Just like that, the Blue Jays season ended with a whimper, and they’re out of the playoffs. While many pundits will point to the analytics-driven decision to remove $131 million starter José Berríos from the game in the top of the 4th inning after only 47 pitches, the Wild Card exit was a microcosm of all that ailed Toronto this season: baserunning blunders, only one run on a combined 3-for-14 with runners in scoring position, an inability to hit elite pitching, and lack of attention to detail.
For a season that started with so much promise - preseason predictions of postseason success, a top ten payroll, and the 30th anniversary of the 1993 World Series champs, Blue Jays fans had high expectations for 2023. Those hopes were dashed, with the Minnesota Twins sweeping Toronto 2-0 in the ALWC, and extending the Blue Jays postseason losing streak to seven games.
After another early exit from the postseason, its time for the Blue Jays ownership to change the direction of this franchise. The Jays are 0-6 in Wild Card games since the current competitive window with Vladimir Guerrero Jr. and Bo Bichette opened in 2020; they cannot squander the final two years with that core under team control.

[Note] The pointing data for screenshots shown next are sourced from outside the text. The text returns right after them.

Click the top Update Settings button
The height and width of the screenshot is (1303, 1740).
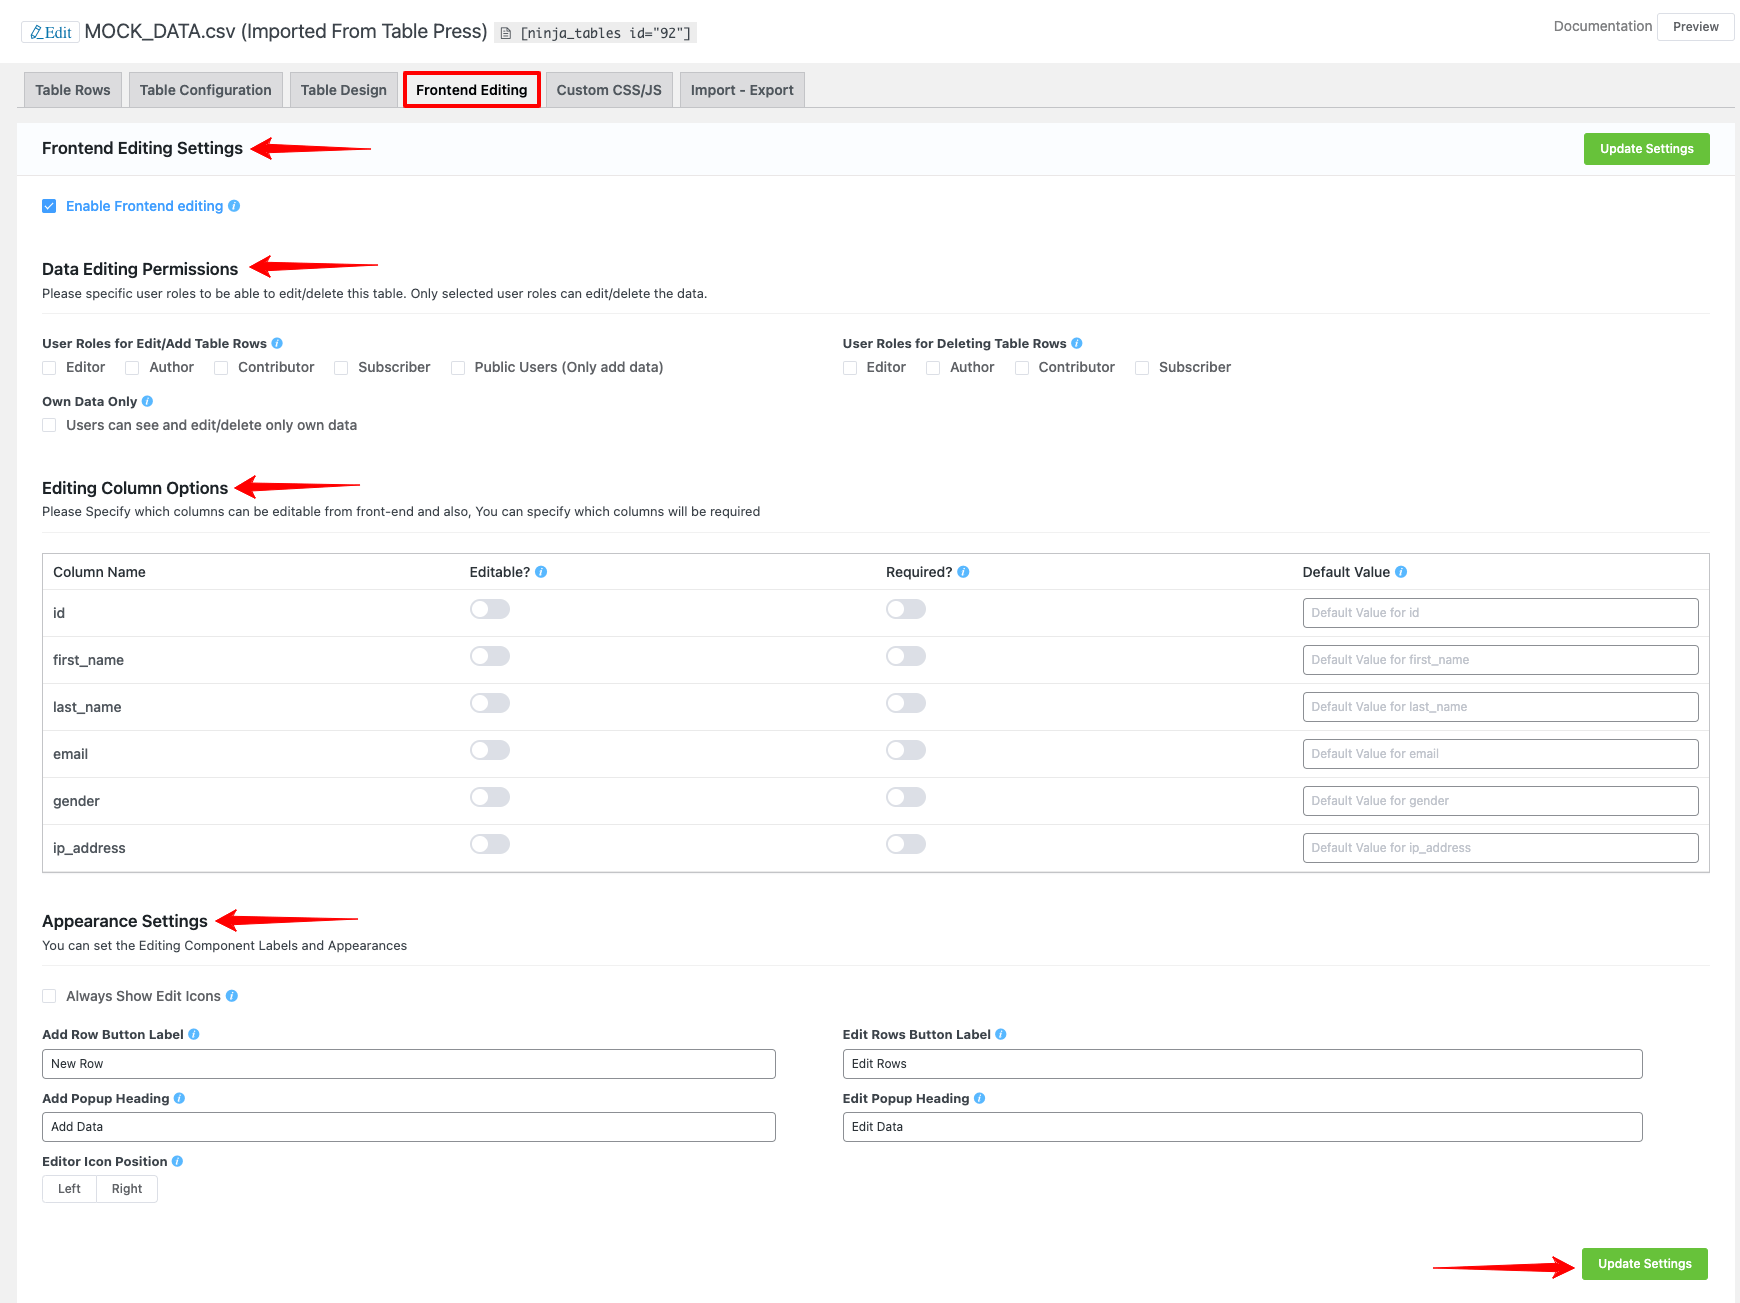[x=1646, y=149]
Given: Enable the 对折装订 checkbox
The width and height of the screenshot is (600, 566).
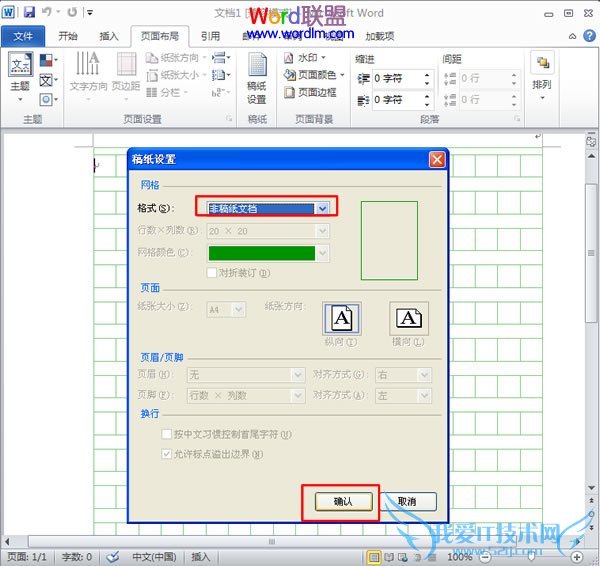Looking at the screenshot, I should (211, 273).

In the interest of continuity, it’s time to promote current Blue Jays Vice President of Baseball Strategy (and former Houston Astros General Manager) James Click to GM, and quickly. Too many important decisions need to be made early this offseason to wait.
Current GM Ross Atkins hasn’t built a successful World Series contender in Toronto. All he’s built are pretenders. As hard as it is to admit, the 2023 Jays had a flawed and mediocre offence: they ranked 16th in baseball on home runs and RBI, 14th on runs scored, and 11th on OPS.
Their regular season run differential of +75 was the lowest of any AL postseason team, only better than Arizona of the 12 MLB playoff teams. Which should also lead to offseason questions about hitting coaches Guillermo Martinez and Hunter Mense, as well as hitting strategist Dave Hudgens.
They had the 4th most grounded into double plays (GIDP) and the 4th least sacrifice flies; and, after a season where they ranked 12th with a .260 batting average and 20th in terms of OPS at .730 with runners in scoring position, they didn’t hit when it counted most in the postseason, going 2-for-9 with RISP in game one, and 1-for-5 in game two, only scoring one run in the two losses.